Texas Democrats joined their Republican counterparts on the House Committee on Natural Resources in passing the so-called SECURE American Energy Act, H.R. 4239, which would expand access to drilling for oil and gas offshore and offer some support for wind energy development.

Most states bordering the Gulf of Mexico secure royalties from oil and gas operations under measures signed by President George W. Bush. The SECURE Act would expand revenue-sharing to Alaska and Atlantic states and ease presidential control over what can and can't be put off limits, a swipe at President Barack Obama's late-term push to put some offshore areas out of reach.

Rep. Raul Grijalva, an Arizona Democrat and ranking member on the committee, said the bill distributes oil and gas revenue in a way that could show favoritism.

"This bill has all the signs of mental exhaustion," he said in a statement. "Nobody outside the petro-bubble takes their [supporter's] arguments seriously any longer."

Supporters of the measure say the Obama administration put most of the territorial waters off limits to drillers. The federal government now estimates about 90 billion barrels of oil have yet to be discovered in U.S. territorial waters, and the GOP and industry leaders say more drilling could create hundreds of thousands of new jobs and generate $200 billion in revenue.

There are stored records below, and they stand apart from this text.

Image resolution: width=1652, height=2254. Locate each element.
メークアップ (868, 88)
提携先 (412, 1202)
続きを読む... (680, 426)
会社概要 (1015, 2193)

Dan Naatz, whose Independent Petroleum Association of America is one of seven industry groups supporting the measure, said H.R. 4239 was a common-sense act that "reins in bureaucratic overreach and expands offshore energy development opportunities."

"With this legislation, we can unlock our vast energy potential, advance American energy dominance and generate revenues at all levels of government," Chairman Rob Bishop, R-Utah, said in a statement.

A group of eleven environmental and conservation groups, for their part, called the SECURE Act shameful. In its own statement, ocean advocacy group Oceana said the measure would offer short-term support for the oil industry, but with long-term impacts on marine ecosystems.